What the task asks: Every entry needs to appear again exactly as written below.

Supplied material:
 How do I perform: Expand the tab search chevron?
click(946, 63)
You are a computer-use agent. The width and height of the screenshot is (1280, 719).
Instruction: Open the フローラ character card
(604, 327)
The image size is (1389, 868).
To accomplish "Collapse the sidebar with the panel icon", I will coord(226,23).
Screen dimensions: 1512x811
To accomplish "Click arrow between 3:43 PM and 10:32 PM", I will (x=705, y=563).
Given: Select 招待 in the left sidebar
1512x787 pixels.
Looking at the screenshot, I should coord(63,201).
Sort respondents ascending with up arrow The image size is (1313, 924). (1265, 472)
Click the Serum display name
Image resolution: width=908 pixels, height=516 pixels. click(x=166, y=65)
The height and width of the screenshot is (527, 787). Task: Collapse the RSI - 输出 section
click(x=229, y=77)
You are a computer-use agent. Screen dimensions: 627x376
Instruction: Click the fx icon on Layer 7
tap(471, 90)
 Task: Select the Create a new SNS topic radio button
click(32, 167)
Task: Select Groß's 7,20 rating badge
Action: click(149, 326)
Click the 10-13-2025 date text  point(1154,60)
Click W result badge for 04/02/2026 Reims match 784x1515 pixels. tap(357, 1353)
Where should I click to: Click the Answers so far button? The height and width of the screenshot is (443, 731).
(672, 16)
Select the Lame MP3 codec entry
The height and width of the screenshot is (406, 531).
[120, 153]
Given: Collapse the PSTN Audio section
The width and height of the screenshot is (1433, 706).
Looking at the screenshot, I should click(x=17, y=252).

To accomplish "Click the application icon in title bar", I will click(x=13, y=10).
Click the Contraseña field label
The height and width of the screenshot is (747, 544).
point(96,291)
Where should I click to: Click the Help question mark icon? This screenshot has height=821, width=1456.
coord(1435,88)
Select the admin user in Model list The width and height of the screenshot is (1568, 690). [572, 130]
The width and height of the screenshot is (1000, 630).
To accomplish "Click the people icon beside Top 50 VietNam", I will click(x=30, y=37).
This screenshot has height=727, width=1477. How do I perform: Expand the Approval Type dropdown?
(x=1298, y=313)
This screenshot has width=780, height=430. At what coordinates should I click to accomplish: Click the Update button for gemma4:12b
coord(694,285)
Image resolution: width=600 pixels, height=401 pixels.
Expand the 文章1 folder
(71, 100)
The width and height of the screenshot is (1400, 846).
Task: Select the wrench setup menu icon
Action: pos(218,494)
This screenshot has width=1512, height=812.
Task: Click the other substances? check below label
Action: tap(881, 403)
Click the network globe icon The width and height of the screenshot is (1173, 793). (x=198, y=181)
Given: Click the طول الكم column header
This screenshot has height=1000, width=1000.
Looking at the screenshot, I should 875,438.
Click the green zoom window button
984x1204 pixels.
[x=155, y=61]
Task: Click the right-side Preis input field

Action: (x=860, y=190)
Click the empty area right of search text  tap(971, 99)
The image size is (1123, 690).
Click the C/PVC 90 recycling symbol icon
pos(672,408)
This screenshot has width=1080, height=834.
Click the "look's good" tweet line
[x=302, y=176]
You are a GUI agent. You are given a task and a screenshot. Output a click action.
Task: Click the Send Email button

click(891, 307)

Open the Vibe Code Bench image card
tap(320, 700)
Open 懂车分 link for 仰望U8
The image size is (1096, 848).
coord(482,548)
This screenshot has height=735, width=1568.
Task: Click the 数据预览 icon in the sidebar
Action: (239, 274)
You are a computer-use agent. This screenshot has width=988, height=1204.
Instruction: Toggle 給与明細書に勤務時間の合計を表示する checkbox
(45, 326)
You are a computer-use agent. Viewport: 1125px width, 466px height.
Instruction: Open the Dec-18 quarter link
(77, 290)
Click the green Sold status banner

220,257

Your response:
 How do I perform: Expand the tab search chevron?
click(946, 63)
You are a computer-use agent. The width and height of the screenshot is (1280, 719).
Instruction: Open the フローラ character card
(604, 327)
The image size is (1389, 868).
To accomplish "Collapse the sidebar with the panel icon", I will coord(226,23).
Screen dimensions: 1512x811
To accomplish "Click arrow between 3:43 PM and 10:32 PM", I will (x=705, y=563).
Given: Select 招待 in the left sidebar
1512x787 pixels.
Looking at the screenshot, I should coord(63,201).
Sort respondents ascending with up arrow The image size is (1313, 924). (1265, 472)
Click the Serum display name
Image resolution: width=908 pixels, height=516 pixels. click(x=166, y=65)
The height and width of the screenshot is (527, 787). Task: Collapse the RSI - 输出 section
click(x=229, y=77)
You are a computer-use agent. Screen dimensions: 627x376
Instruction: Click the fx icon on Layer 7
tap(471, 90)
 Task: Select the Create a new SNS topic radio button
click(32, 167)
Task: Select Groß's 7,20 rating badge
Action: click(149, 326)
Click the 10-13-2025 date text  point(1154,60)
Click W result badge for 04/02/2026 Reims match 784x1515 pixels. tap(357, 1353)
Where should I click to: Click the Answers so far button? The height and width of the screenshot is (443, 731).
(672, 16)
Select the Lame MP3 codec entry
The height and width of the screenshot is (406, 531).
[120, 153]
Given: Collapse the PSTN Audio section
The width and height of the screenshot is (1433, 706).
Looking at the screenshot, I should click(x=17, y=252).

To accomplish "Click the application icon in title bar", I will click(x=13, y=10).
Click the Contraseña field label
The height and width of the screenshot is (747, 544).
point(96,291)
Where should I click to: Click the Help question mark icon? This screenshot has height=821, width=1456.
coord(1435,88)
Select the admin user in Model list The width and height of the screenshot is (1568, 690). [572, 130]
The width and height of the screenshot is (1000, 630).
To accomplish "Click the people icon beside Top 50 VietNam", I will click(x=30, y=37).
This screenshot has height=727, width=1477. How do I perform: Expand the Approval Type dropdown?
(x=1298, y=313)
This screenshot has width=780, height=430. At what coordinates should I click to accomplish: Click the Update button for gemma4:12b
coord(694,285)
Image resolution: width=600 pixels, height=401 pixels.
Expand the 文章1 folder
(71, 100)
The width and height of the screenshot is (1400, 846).
Task: Select the wrench setup menu icon
Action: pos(218,494)
This screenshot has width=1512, height=812.
Task: Click the other substances? check below label
Action: tap(881, 403)
Click the network globe icon The width and height of the screenshot is (1173, 793). (x=198, y=181)
Given: Click the طول الكم column header
This screenshot has height=1000, width=1000.
Looking at the screenshot, I should 875,438.
Click the green zoom window button
984x1204 pixels.
[x=155, y=61]
Task: Click the right-side Preis input field

Action: (x=860, y=190)
Click the empty area right of search text  tap(971, 99)
The image size is (1123, 690).
Click the C/PVC 90 recycling symbol icon
pos(672,408)
This screenshot has width=1080, height=834.
Click the "look's good" tweet line
[x=302, y=176]
You are a GUI agent. You are given a task and a screenshot. Output a click action.
Task: Click the Send Email button

click(891, 307)

Open the Vibe Code Bench image card
tap(320, 700)
Open 懂车分 link for 仰望U8
The image size is (1096, 848).
coord(482,548)
This screenshot has height=735, width=1568.
Task: Click the 数据预览 icon in the sidebar
Action: (239, 274)
You are a computer-use agent. This screenshot has width=988, height=1204.
Instruction: Toggle 給与明細書に勤務時間の合計を表示する checkbox
(45, 326)
You are a computer-use agent. Viewport: 1125px width, 466px height.
Instruction: Open the Dec-18 quarter link
(77, 290)
Click the green Sold status banner

220,257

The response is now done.